Ce roman-là (Christian Bourgois, 1970) est le premier de Ewers, sorti en 1909 en Allemagne. Un peu moins facile à lire que Mandragore (D&D 72) mais profondément original et puissant. C’est le premier d’une trilogie avec pour personnage principal Frank Braun que l’on retrouvera dans Mandragore puis dans Vampir.

Ce Teuton pur jus (un doppleganger de l’auteur) a décidé de s’isoler dans un trou perdu des Alpes italiennes, le Val di Scodra, pour écrire une espèce de théorie sur l’origine de l’Homme et de ses races (eh oui , on est au début du 20e siècle). Mais il s’intéresse aussi à ce qui se passe dans ce village coupé de tout et notamment à une espèce de secte dirigée par « L’Américain », un autochtone revenu des Etats-Unis.

Pour tester sa supériorité intelectuelle aux dépens de ces êtres frustres, il va jouer avec eux. Tant pis pour lui et son orgueil, il finira par s’en mordre les doigts. Il commence par conforter le faux prêtre dans son délire, qui se prendra pour un prophète. Et il séduira la belle Teresa, la fille de l’immonde aubergiste qui, éperdue d’amour, se laissera hypnotiser.

Je ne vous raconte pas tout, il y a une maîtrise de la progression dramatique assez vertigineuse.

C’est un terrible pamphlet contre la religion et ses miracles, le pouvoir de l’intelligence sur l’innocence, mais c’est aussi un questionnement de cet athée hypercultivé (connaissez-vous la vie des saintes ?) sur ce qu’est sa place dans ce monde, à lui le rationaliste, et comment parvenir, si ce n’est à l’extase mystique, au moins au bonheur.

Comme dans Mandragore, après un rythme lent au début, les événements se précipitent et culminent dans un maelstrom d’érotisme, de sang et de fureur.

= = =

_Consigne 1_. Recopiez à l'identique le passage de la critique du roman, depuis « Pour tester sa » jusqu'à « moins au bonheur. » inclus.
Le texte et les enregistrements proviennent de sources distinctes.

_Entrées sur l'emplacement des éléments_.

= = =

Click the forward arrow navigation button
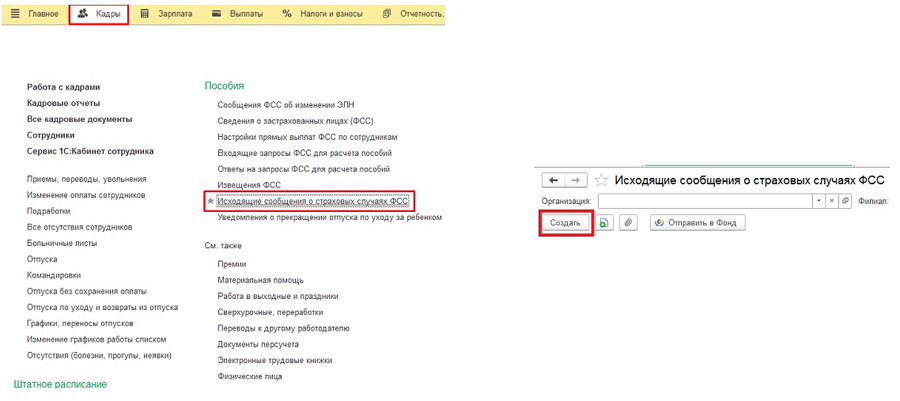Image resolution: width=900 pixels, height=401 pixels. click(574, 180)
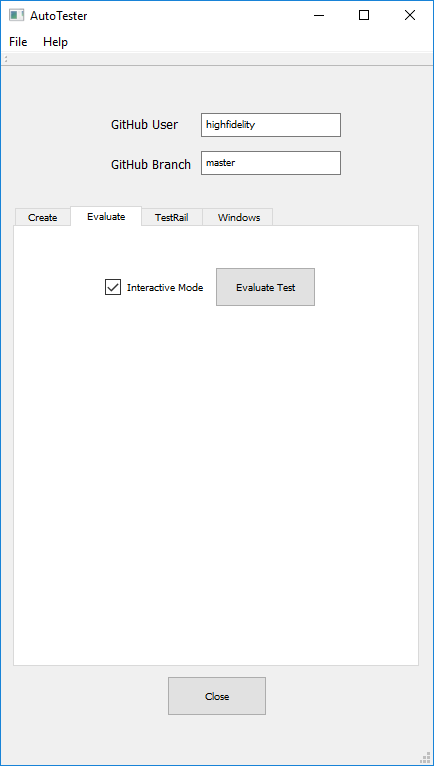The image size is (434, 766).
Task: Open the Windows tab
Action: pos(239,217)
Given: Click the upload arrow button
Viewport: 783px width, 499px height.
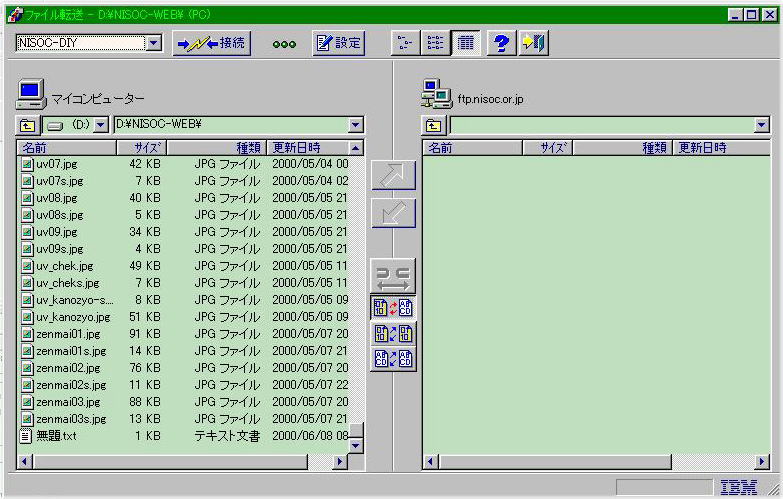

= = =

_Consigne 2_. Veuillez remplacer « arrow » par « chevron » dans tous les enregistrements, puis les redonner sans aucune autre modification et sans les images.

_Réponse 1_.
Pour tester sa supériorité intelectuelle aux dépens de ces êtres frustres, il va jouer avec eux. Tant pis pour lui et son orgueil, il finira par s’en mordre les doigts. Il commence par conforter le faux prêtre dans son délire, qui se prendra pour un prophète. Et il séduira la belle Teresa, la fille de l’immonde aubergiste qui, éperdue d’amour, se laissera hypnotiser.

Je ne vous raconte pas tout, il y a une maîtrise de la progression dramatique assez vertigineuse.

C’est un terrible pamphlet contre la religion et ses miracles, le pouvoir de l’intelligence sur l’innocence, mais c’est aussi un questionnement de cet athée hypercultivé (connaissez-vous la vie des saintes ?) sur ce qu’est sa place dans ce monde, à lui le rationaliste, et comment parvenir, si ce n’est à l’extase mystique, au moins au bonheur.

_Réponse 2_.
Click the forward chevron navigation button
Image resolution: width=900 pixels, height=401 pixels. click(574, 180)
The image size is (434, 766).
Task: Open the Windows tab
Action: pos(239,217)
Given: Click the upload chevron button
Viewport: 783px width, 499px height.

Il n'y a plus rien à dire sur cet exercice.